Одним из первых проблему роли власти и правящей элиты в формировании взгляда на прошлое через умолчание или сокрытие

информации показал Платон в диалоге «Го -сударство». Немалое место в этой концепции отводится вопросам памяти и забвения. Память у Платона — это одно из главных понятий его философии, она прямо связана с «правильным» и «истинным», с «благом». Однако платоновский анализ памяти не исчерпывается только лишь этико-онтологической и гносеологической проблематикой. Социально-философский аспект памятования раскрывается в диалоге «Государ-ство». Идеальным государством у Платона правят философы, неотъемлемой характеристикой души которых среди всего прочего является хорошая память [14, с. 319.]. Платоновская философия памяти во многом наследует установку традиционных обществ на возрождение, возвращение прасимволов.

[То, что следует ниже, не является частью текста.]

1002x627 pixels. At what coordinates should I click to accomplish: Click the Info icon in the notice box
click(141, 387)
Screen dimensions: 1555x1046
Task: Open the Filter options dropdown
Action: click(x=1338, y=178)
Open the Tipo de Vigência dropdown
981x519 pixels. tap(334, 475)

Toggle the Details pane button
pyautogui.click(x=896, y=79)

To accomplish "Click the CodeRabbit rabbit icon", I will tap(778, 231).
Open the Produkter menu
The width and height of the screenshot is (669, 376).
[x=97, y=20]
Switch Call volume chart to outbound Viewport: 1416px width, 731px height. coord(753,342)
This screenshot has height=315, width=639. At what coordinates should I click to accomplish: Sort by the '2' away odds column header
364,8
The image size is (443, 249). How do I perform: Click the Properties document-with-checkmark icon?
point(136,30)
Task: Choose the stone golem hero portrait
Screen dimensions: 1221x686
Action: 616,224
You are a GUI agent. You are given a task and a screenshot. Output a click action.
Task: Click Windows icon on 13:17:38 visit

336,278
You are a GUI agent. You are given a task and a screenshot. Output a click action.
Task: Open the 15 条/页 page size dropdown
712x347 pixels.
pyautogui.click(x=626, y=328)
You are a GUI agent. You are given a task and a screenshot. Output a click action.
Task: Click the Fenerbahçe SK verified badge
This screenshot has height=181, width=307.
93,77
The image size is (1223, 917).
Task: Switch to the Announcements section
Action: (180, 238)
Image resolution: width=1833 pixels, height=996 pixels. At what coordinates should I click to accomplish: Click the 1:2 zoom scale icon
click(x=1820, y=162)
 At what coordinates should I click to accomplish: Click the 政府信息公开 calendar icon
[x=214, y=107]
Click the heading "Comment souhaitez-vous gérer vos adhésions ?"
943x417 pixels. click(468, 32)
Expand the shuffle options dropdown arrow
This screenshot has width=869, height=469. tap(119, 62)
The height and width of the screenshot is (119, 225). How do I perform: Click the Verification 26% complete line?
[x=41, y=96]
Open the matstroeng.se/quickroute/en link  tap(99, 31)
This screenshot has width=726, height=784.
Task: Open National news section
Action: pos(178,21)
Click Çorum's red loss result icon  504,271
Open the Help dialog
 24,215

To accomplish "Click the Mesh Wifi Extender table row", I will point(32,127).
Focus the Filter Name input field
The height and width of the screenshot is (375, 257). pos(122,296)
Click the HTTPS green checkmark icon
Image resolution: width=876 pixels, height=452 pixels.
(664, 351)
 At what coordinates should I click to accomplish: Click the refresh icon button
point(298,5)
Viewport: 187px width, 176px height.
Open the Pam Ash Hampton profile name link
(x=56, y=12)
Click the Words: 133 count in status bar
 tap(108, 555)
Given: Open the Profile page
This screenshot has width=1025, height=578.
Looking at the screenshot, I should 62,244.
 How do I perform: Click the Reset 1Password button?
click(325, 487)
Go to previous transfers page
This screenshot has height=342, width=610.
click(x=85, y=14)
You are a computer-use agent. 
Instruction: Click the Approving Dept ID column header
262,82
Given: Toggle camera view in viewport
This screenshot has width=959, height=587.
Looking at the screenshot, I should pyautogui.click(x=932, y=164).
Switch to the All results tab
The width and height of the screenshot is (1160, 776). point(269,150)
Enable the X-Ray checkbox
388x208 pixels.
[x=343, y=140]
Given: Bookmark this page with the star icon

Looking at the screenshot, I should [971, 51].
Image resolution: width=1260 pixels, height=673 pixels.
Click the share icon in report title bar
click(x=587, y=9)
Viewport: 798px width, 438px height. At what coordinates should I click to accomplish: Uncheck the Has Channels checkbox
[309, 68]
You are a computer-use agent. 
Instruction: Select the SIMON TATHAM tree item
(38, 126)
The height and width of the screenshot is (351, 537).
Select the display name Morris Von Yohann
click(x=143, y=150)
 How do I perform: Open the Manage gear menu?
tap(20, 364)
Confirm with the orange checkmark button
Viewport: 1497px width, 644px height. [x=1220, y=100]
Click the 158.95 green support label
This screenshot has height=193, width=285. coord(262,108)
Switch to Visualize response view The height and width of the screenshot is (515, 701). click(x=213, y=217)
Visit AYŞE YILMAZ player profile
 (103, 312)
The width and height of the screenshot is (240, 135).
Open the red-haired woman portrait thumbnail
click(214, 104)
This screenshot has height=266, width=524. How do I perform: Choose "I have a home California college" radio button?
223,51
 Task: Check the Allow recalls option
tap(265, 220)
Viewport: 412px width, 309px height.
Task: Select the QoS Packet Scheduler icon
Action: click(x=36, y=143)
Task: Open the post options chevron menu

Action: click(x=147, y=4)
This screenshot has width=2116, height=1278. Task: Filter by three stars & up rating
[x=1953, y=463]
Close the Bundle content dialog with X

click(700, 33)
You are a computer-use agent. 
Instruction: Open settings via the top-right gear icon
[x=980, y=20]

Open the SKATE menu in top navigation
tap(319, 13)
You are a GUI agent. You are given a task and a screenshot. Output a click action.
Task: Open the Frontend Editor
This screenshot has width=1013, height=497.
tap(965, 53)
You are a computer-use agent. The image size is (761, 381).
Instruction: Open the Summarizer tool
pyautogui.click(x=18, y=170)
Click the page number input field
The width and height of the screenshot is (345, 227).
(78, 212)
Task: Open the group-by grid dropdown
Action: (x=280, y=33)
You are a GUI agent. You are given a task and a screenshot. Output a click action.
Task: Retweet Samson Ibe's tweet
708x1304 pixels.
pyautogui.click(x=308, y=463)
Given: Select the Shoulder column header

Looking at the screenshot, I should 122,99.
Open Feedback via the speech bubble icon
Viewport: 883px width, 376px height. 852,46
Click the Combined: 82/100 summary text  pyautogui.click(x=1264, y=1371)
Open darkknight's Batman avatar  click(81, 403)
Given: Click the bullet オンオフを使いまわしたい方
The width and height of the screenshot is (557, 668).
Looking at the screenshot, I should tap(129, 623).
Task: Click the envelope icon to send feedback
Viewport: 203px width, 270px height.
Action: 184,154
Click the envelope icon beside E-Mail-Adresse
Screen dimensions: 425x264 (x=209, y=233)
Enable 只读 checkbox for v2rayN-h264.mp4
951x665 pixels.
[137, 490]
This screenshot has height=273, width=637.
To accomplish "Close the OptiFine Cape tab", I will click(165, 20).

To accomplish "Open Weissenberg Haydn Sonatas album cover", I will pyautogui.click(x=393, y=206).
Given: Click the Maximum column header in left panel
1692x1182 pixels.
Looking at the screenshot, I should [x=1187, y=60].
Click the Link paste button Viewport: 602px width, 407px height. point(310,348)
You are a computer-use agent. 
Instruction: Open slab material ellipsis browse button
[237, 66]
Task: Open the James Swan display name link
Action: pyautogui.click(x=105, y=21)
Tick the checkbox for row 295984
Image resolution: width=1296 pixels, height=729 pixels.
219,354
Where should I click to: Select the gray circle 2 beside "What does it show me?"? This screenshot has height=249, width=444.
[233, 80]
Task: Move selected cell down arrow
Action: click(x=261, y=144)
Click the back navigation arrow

В свою очередь, по-новому, в аспекте проблем социальной философии (отношения слоев общества, прав и обязанностей, власти и общества) ставит Платон проблему забвения, а точнее, — умолчания. Сократ, излагая свои взгляды на идеальное государство, говорит о том, что главное в воспитании воинов — «мусическое искусство», однако указывает вместе с тем, что не всякий миф для воина должен быть рассказан. Главное — наиболее значительные мифы, да и те должны быть рассказаны с умолчаниями [14, с. 168-170, 179-180]. Соотнося с современностью данные характеристики, можно было бы связать их с идеями тоталитаризма. Однако такой переход, по-видимому, является модернизацией истории в целом и подменой целевых и методологических оснований Платона.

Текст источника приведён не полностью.